A 2016 white paper prepared by Judi Newman, of Phaze II Consulting, and Bill Larson, of Profit Protection Management Consulting, runs through many of the laws and agreements agencies face and spotlights particular exposures that could leave agencies holding the bag for all sorts of breaches that could be prevented with technology upgrades. These agreements span all independent agent segments and include addenda that are frequently sent via email after an agency-carrier contract is already in force. It is crucial that these addenda be included in your agency's thorough review of liability exposures generated by the relationship with the carrier. 

 

Some Primary Exposures

Privacy of personal data is probably the primary issue agencies worry about. You hold all sorts of non-public private information on your insureds. If privacy or control of that data is mishandled by an agent or an agency system or is violated by a cyber-criminal, the costs to the agency can be exorbitant. Agency-carrier contracts often state that the agency "will comply will all applicable privacy laws" regarding the confidentiality of non-public personal information. The authors of the white paper note that failures in this duty put the agency in a position of breach of the carrier contract, which could affect the agency's own insurance protection should the insurer be harmed by the privacy breach. 

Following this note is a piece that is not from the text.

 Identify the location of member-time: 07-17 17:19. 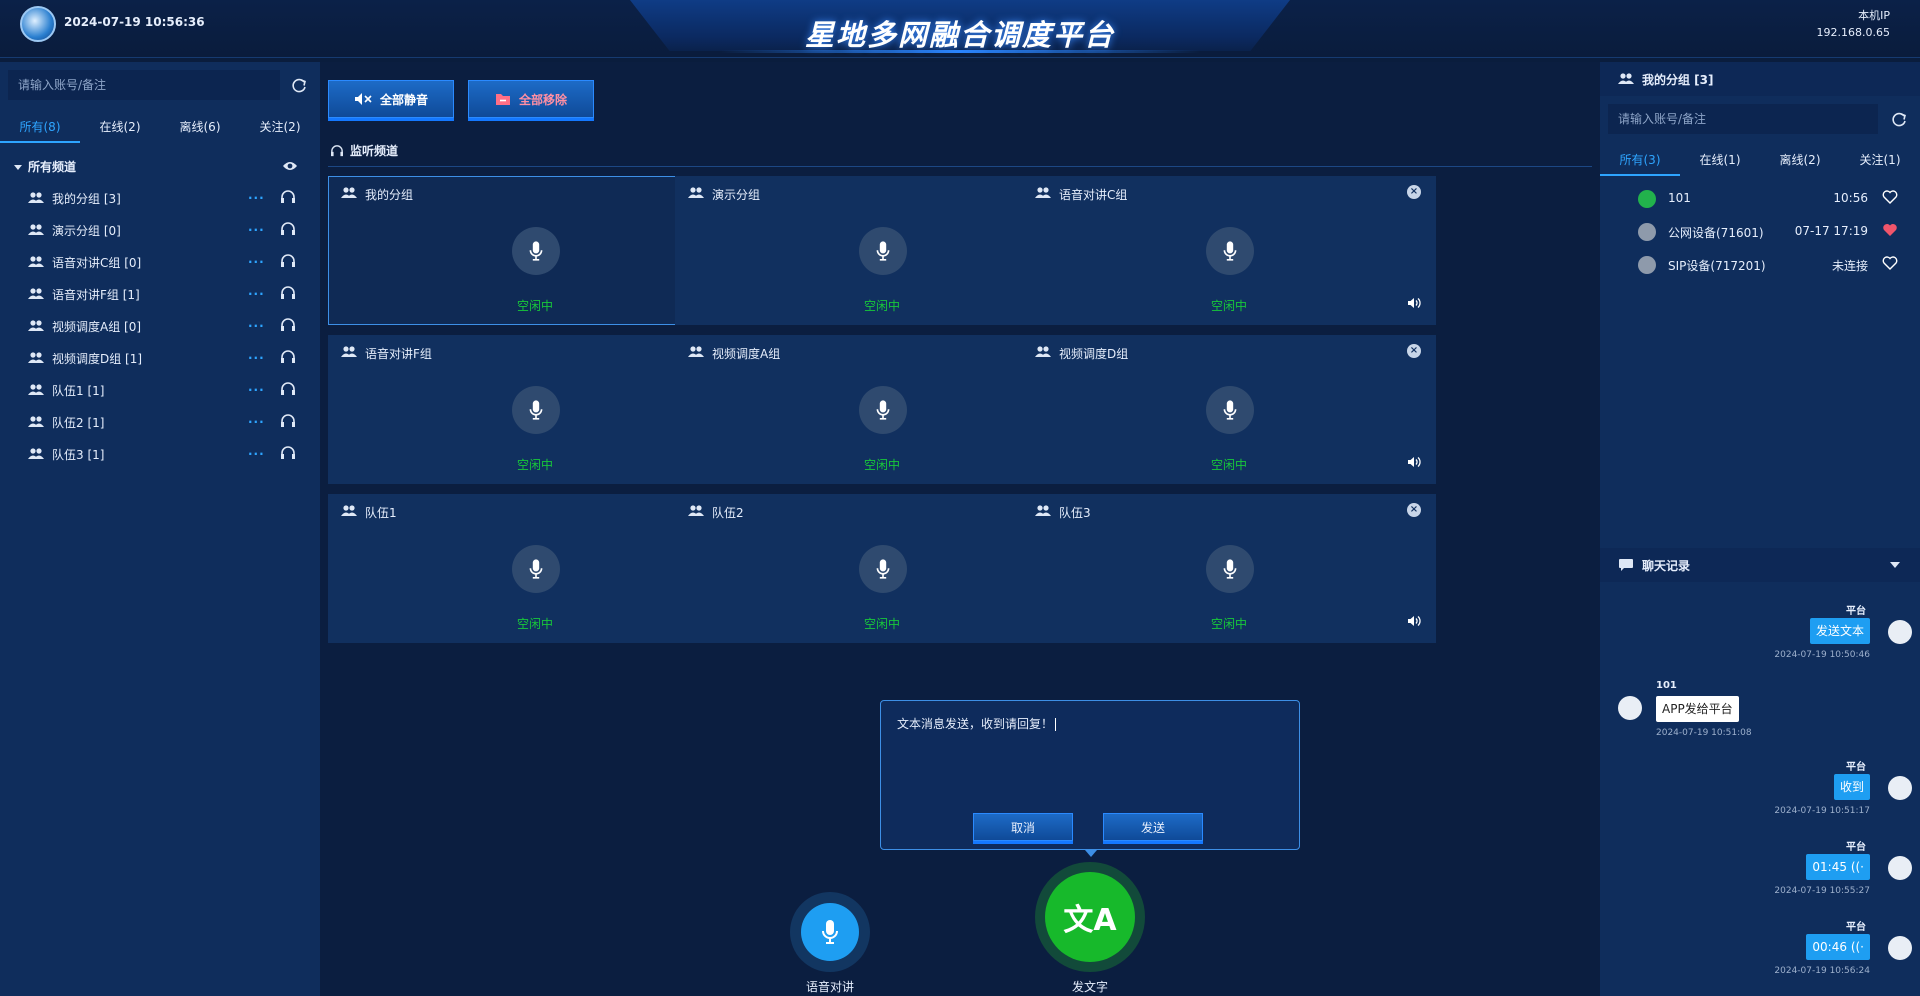
(1831, 231).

A quick review of the white paper shows that the Gramm-Leach-Bliley Act requires agencies to provide consumers with privacy-protection and information-sharing practices. This notice must give a clear depiction of your agency's privacy protection practices. Though the language may be boilerplate, the risk management behind it should be reviewed regularly to ensure your systems and protocols are keeping up with the threat. Many agencies don't even implement the most rudimentary cyber security practices, so to state that you are protecting customer data could be a misrepresentation. A cyber security review is a priority to make sure you are in compliance with data privacy laws and your own customer privacy notices. 

Security of communications is another area where agencies may be behind on the technology end. Email is now the preferred communication method of many clients, but it is also an avenue hackers use to invade agency—and then carrier—systems. Using email securely isn't difficult, but you will have to integrate that into your business practices in order to protect private information as it flows between you and your insureds. 

Erroneous transfer of documents does happen. In most cases, the unintended recipient will just delete the document or throw it away, but if they use it in any way, the agency could be in hot water. Even if they don't use it, you still have a privacy violation that must be disclosed. Using a secure portal on your agency website where customers can review documents after receiving an email notification that they are available for viewing can eliminate this exposure.

 

Risk Management Techniques 

The white paper highlights four areas of risk management that focus on the agency-carrier agreement: a review of your exposures; the establishment of a security program; a data breach response plan; and a business continuity plan. 

These four elements together represent a major part of your business strategy, and they can't be swept away with the brush of your hand using the excuse that the technology is too expensive or too difficult to understand. Your agency-carrier agreements hold your firm to a high standard, but it's one that is achievable. The Agents Council for Technology has many resources that can help you with the technology needed to comply with your carrier contracts. Avail yourself of the written resources and the person-to-person help from fellow members to reduce the exposures your agency has under your carrier contracts.